Le film emporte immédiatement l'adhésion, notamment dès le générique qui nous transporte dans son époque avec les noms incrustés dans les décors, puis lors de la scène d'introduction choc qui se situe dans un laboratoire, enfin avec le résumé en voix-off de la situation et de l'évolution du monde. Créant en quelques minutes une Histoire alternative, où les plus grands savants sont enlevés et l'humanité encore à l'âge de la vapeur en l’an 1931, le métrage pose aussi, grâce à une musique aux violons dominants, les bases d'un film où le suspense est un ingrédient phare.
Situant l'essentiel de son action en 1941, alors que l'héroïne est devenue une jeune adulte, le film aligne les décors impressionnants et les inventions improbables comme un téléphérique qui relie Paris à Berlin, et dont la première station n'est autre qu'une double tour Eiffel... Comme autant de détails, on y apprend la construction d'un pont entre notre continent et la Grande-Bretagne, et on aperçoit, parmi les véhicules réquisitionnés par l'armée, une armure de Dalek (clin d'oeil discret à la série "Docteur Who").
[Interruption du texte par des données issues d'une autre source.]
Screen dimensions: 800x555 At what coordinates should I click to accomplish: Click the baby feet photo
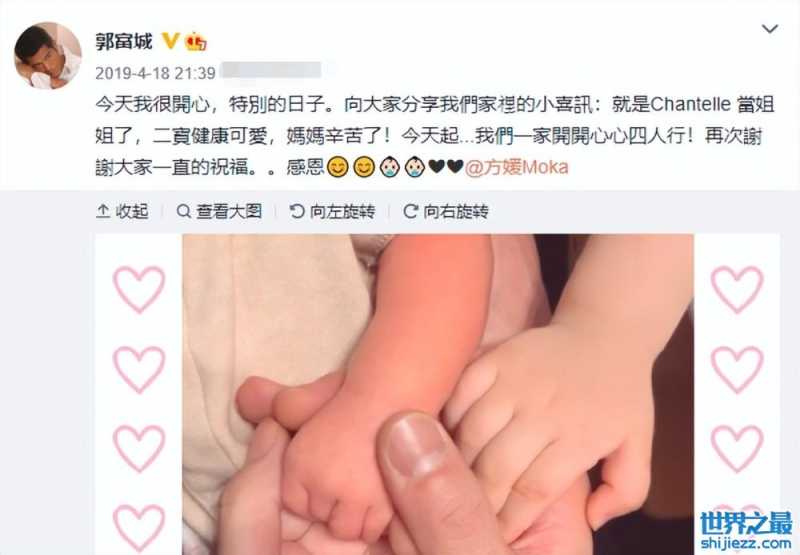click(438, 394)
L'aventure est donc au rendez-vous, mais l'humour n'est pas en reste, notamment avec les réflexions cyniques ou moqueuses de Darwin, le chat doué de parole. Et ceux qui recherchent absolument du fond pourront aussi lire dans le film un discours écolo avec le souci de marquer ses propres limites. Si "Avril et le monde truqué" est peu original sur la forme par rapport aux récentes productions françaises en matière d'animation (voir le mélange audacieux de techniques pour "Adama", la cohérence picturale de "Phantom Boy", ou encore la superbe 3D de "Mune, le gardien de la lune"), le film s'impose au final comme le plus passionnant en termes de récit et le plus captivant du point de vue de l'univers proposé. Un régal pour les enquêteurs en herbe, autant que pour les fans de Jacques Tardi.